Page:Emile Zola - Au bonheur des dames.djvu/15

La bibliothèque libre.
Cette page a été validée par deux contributeurs.
15
AU BONHEUR DES DAMES.

— Tiens ! reprit-il, ces deux-là seront mariés au printemps, si la saison d’hiver est bonne.

C’était l’habitude patriarcale de la maison. Le fondateur Aristide Finet, avait donné sa fille Désirée à son premier commis Hauchecorne ; lui, Baudu, débarqué rue de la Michodière avec sept francs dans sa poche, avait épousé la fille du père Hauchecorne, Élisabeth ; et il entendait à son tour céder sa fille Geneviève et la maison à Colomban, dès que les affaires reprendraient. S’il retardait ainsi un mariage décidé depuis trois ans, c’était par un scrupule, un entêtement de probité : il avait reçu la maison prospère, il ne voulait point la passer aux mains d’un gendre, avec une clientèle moindre et des opérations douteuses.
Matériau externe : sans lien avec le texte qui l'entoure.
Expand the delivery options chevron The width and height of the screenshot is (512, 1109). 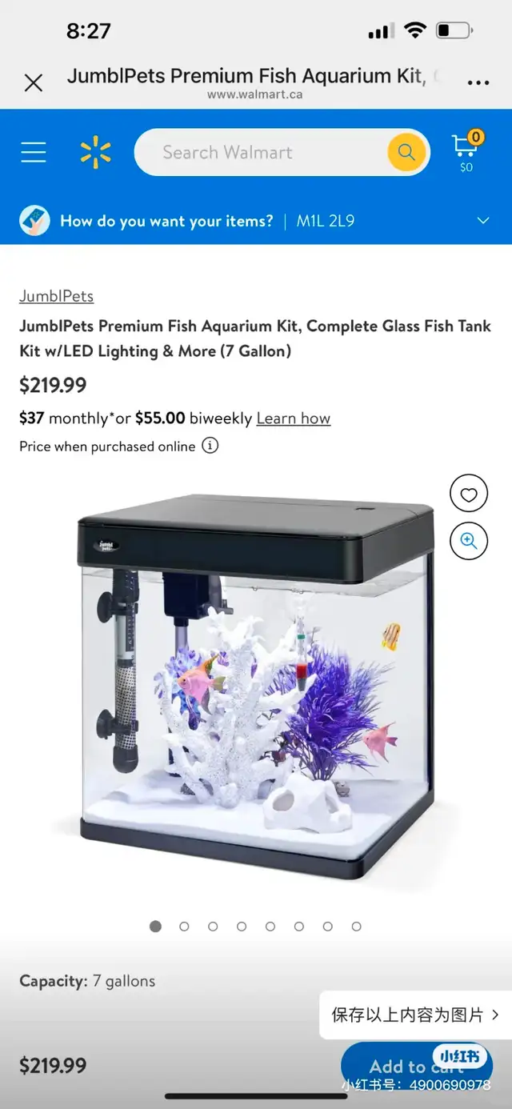pyautogui.click(x=483, y=221)
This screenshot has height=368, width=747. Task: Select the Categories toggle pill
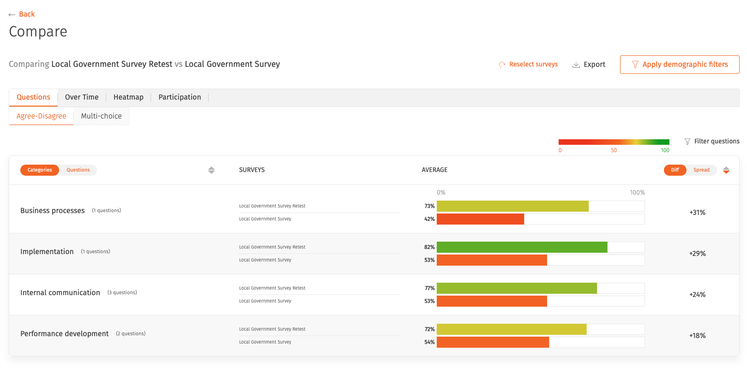point(40,170)
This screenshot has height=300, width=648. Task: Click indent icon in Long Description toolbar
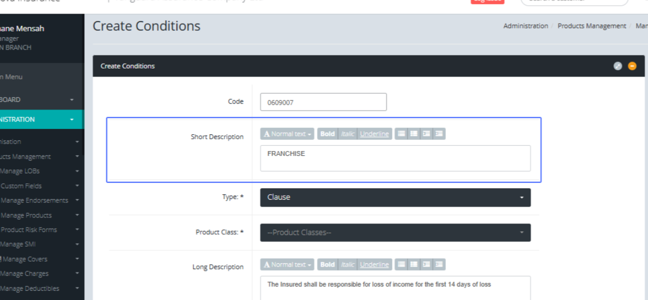click(440, 264)
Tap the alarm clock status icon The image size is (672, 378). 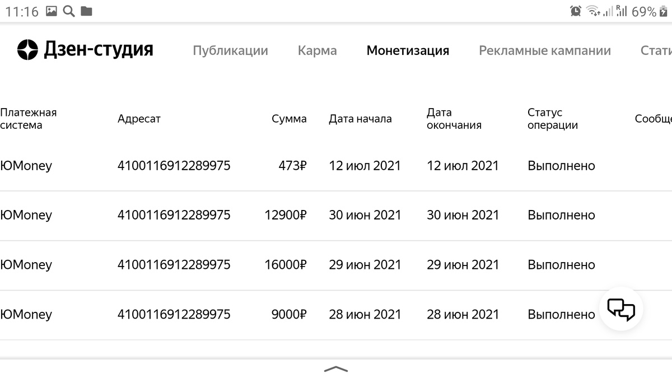coord(575,11)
Baudu continua, présenta Colomban qui était de Rambouillet, comme le père de madame Baudu ; même il existait entre eux un cousinage éloigné. Un gros travailleur, qui, depuis dix années, trimait dans la boutique, et qui avait gagné ses grades rondement ! D’ailleurs, il n’était pas le premier venu, il avait pour père ce noceur de Colomban, un vétérinaire connu de tout Seine-et-Oise, un artiste dans sa partie, mais tellement porté sur sa bouche, qu’il mangeait tout.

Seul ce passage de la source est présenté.